=== PROVIDED MATERIAL ===

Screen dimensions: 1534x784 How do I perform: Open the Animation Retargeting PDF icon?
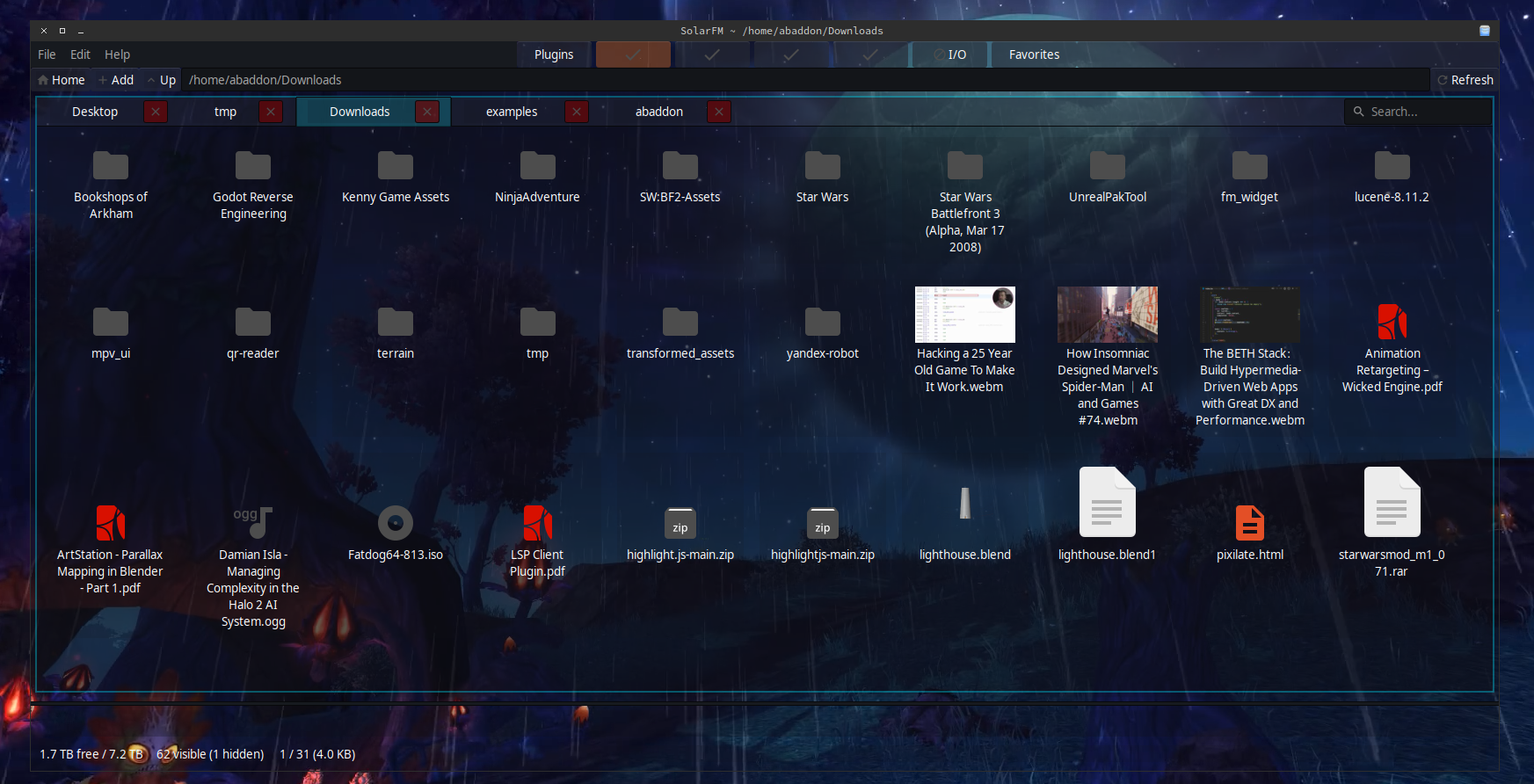click(1392, 322)
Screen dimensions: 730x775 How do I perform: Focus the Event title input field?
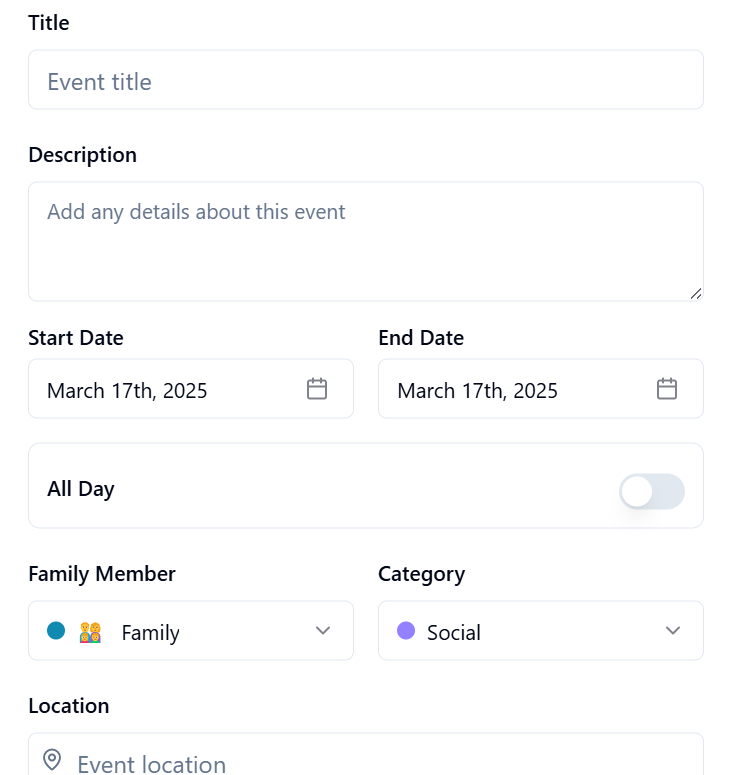(365, 80)
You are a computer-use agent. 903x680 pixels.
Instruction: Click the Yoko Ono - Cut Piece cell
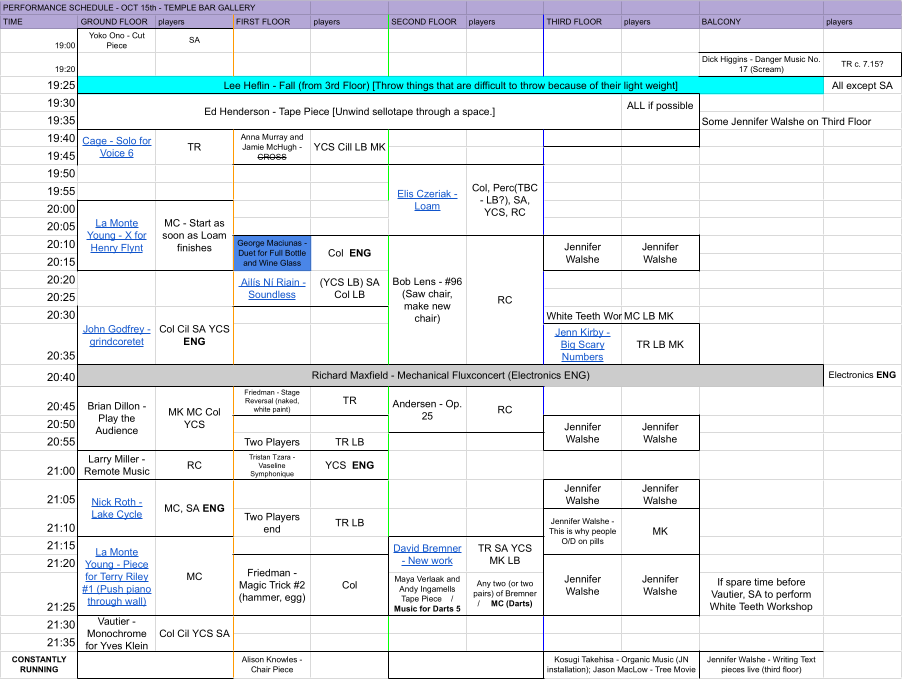coord(116,40)
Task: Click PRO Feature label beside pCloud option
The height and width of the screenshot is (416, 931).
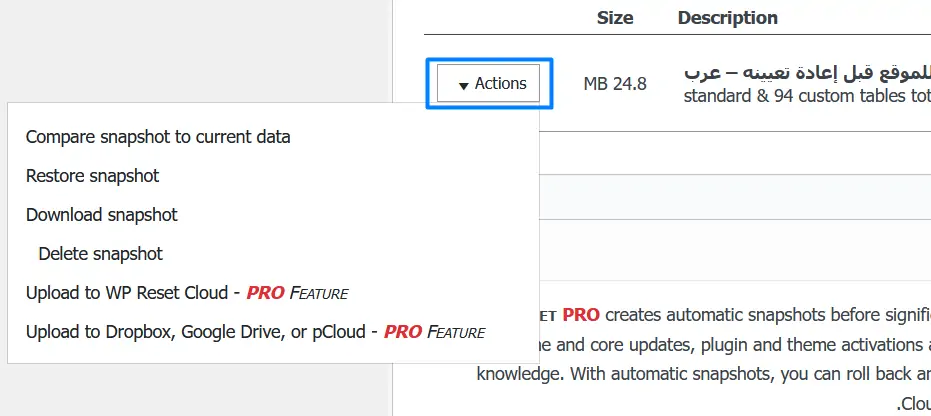Action: [435, 332]
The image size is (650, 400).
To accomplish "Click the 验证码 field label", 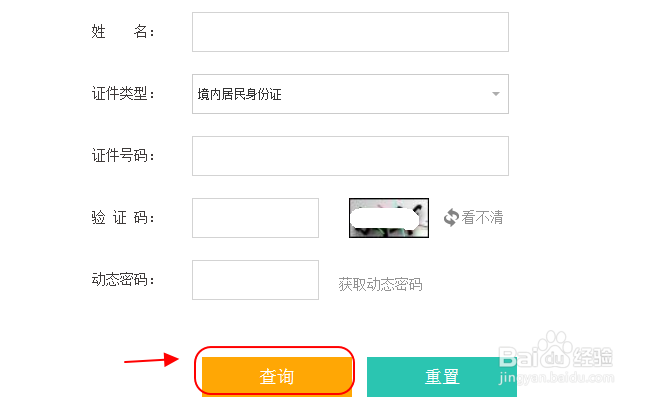I will click(x=123, y=217).
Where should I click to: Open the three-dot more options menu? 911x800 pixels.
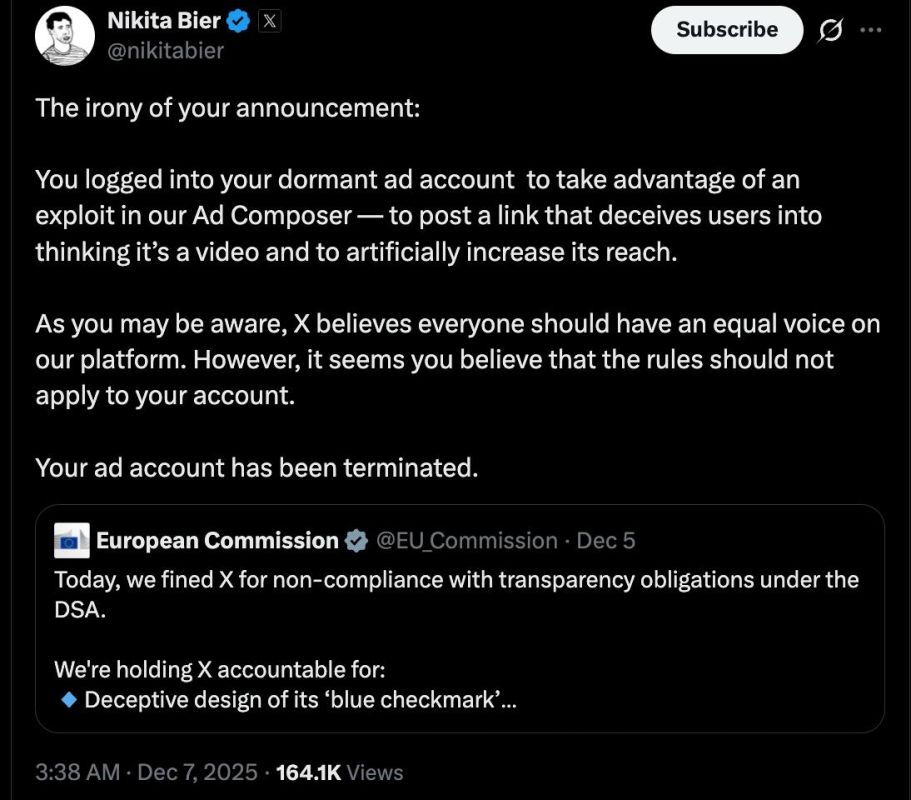click(871, 32)
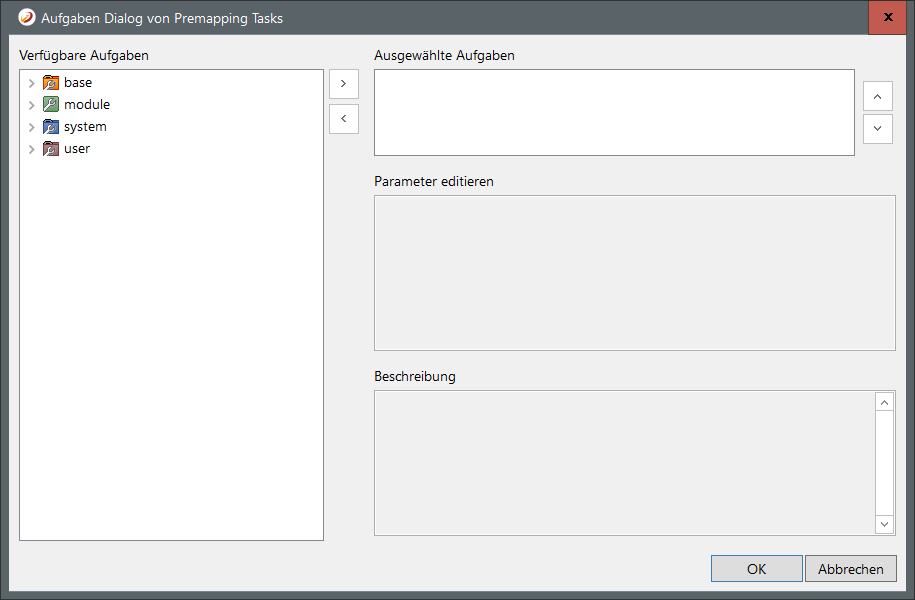915x600 pixels.
Task: Click the orange base folder icon
Action: pyautogui.click(x=51, y=83)
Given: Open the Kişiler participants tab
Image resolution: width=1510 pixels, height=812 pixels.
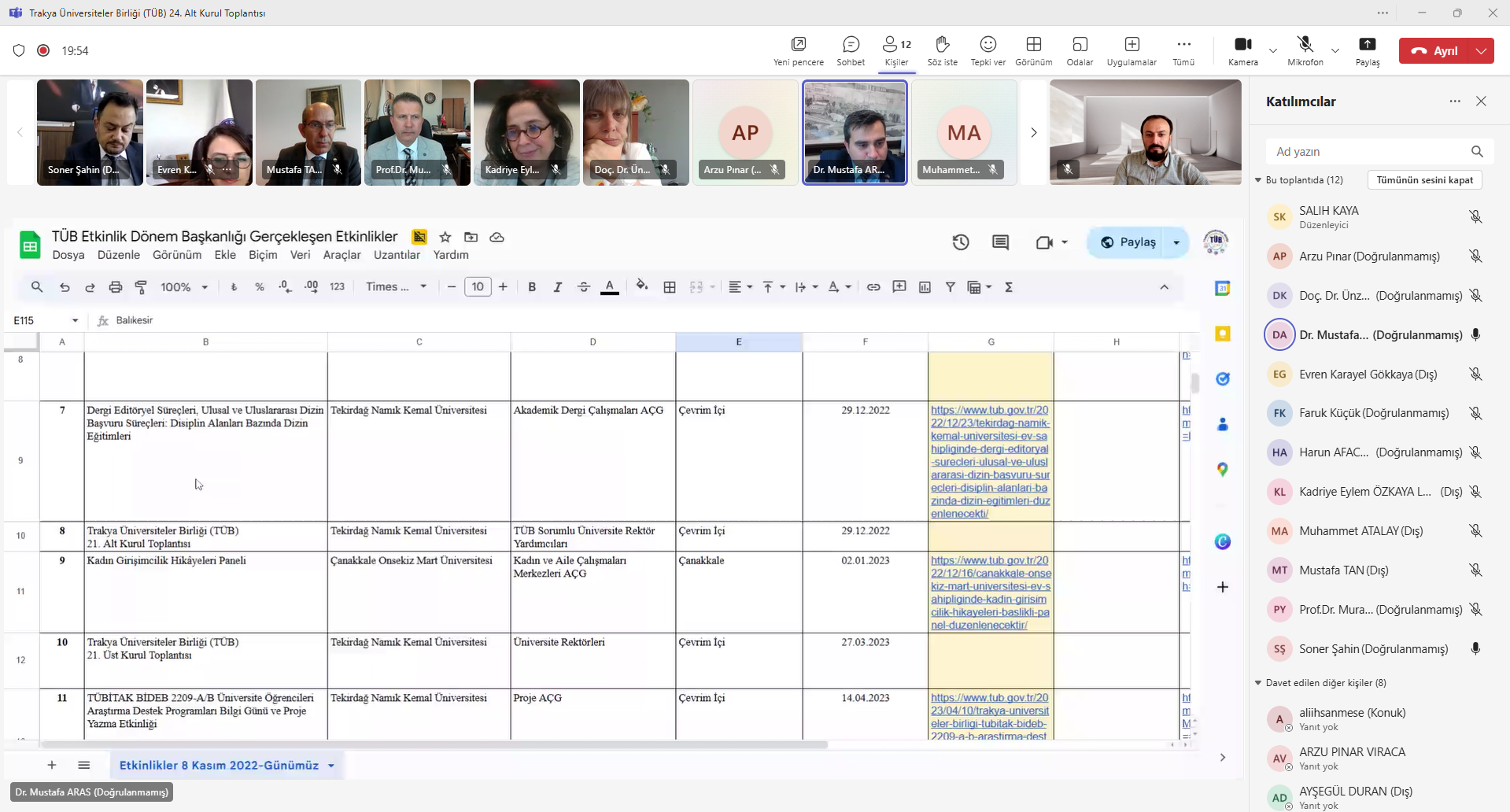Looking at the screenshot, I should tap(896, 50).
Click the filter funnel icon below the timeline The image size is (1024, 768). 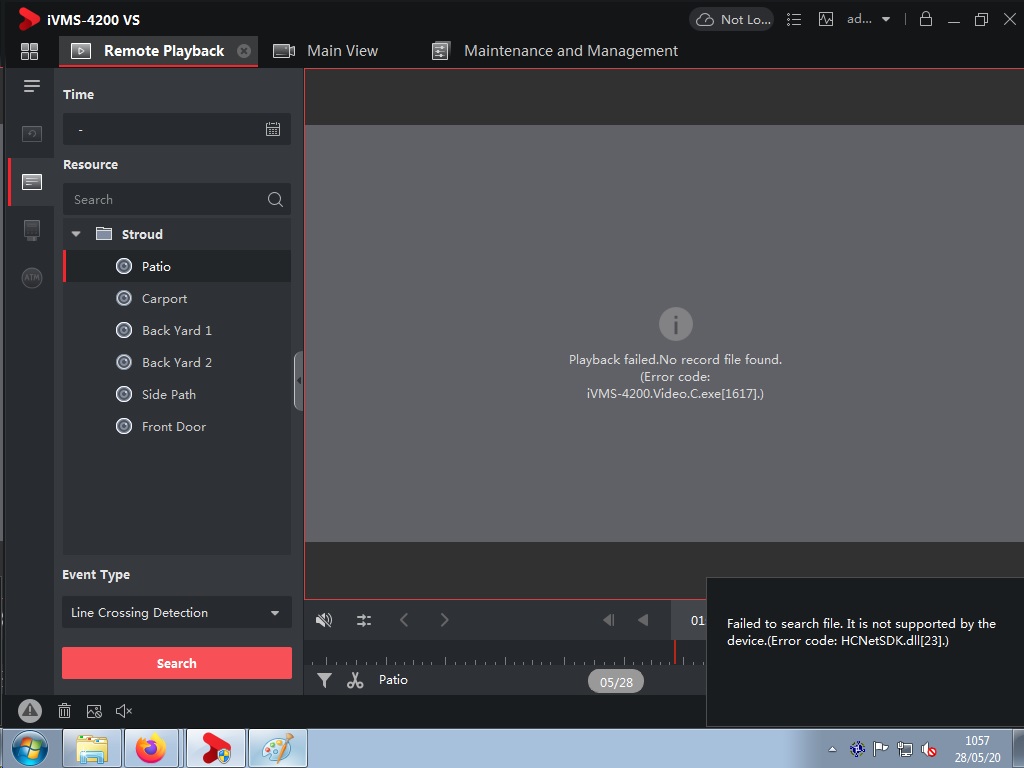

===

Word for word, restate only the lines from the one bearing "Image resolution: width=1510" through the final line of the listing, inclusive, with no pictures.

> [ANSWER SPACE]:
Image resolution: width=1510 pixels, height=812 pixels.
Looking at the screenshot, I should tap(896, 50).
Click the filter funnel icon below the timeline The image size is (1024, 768). 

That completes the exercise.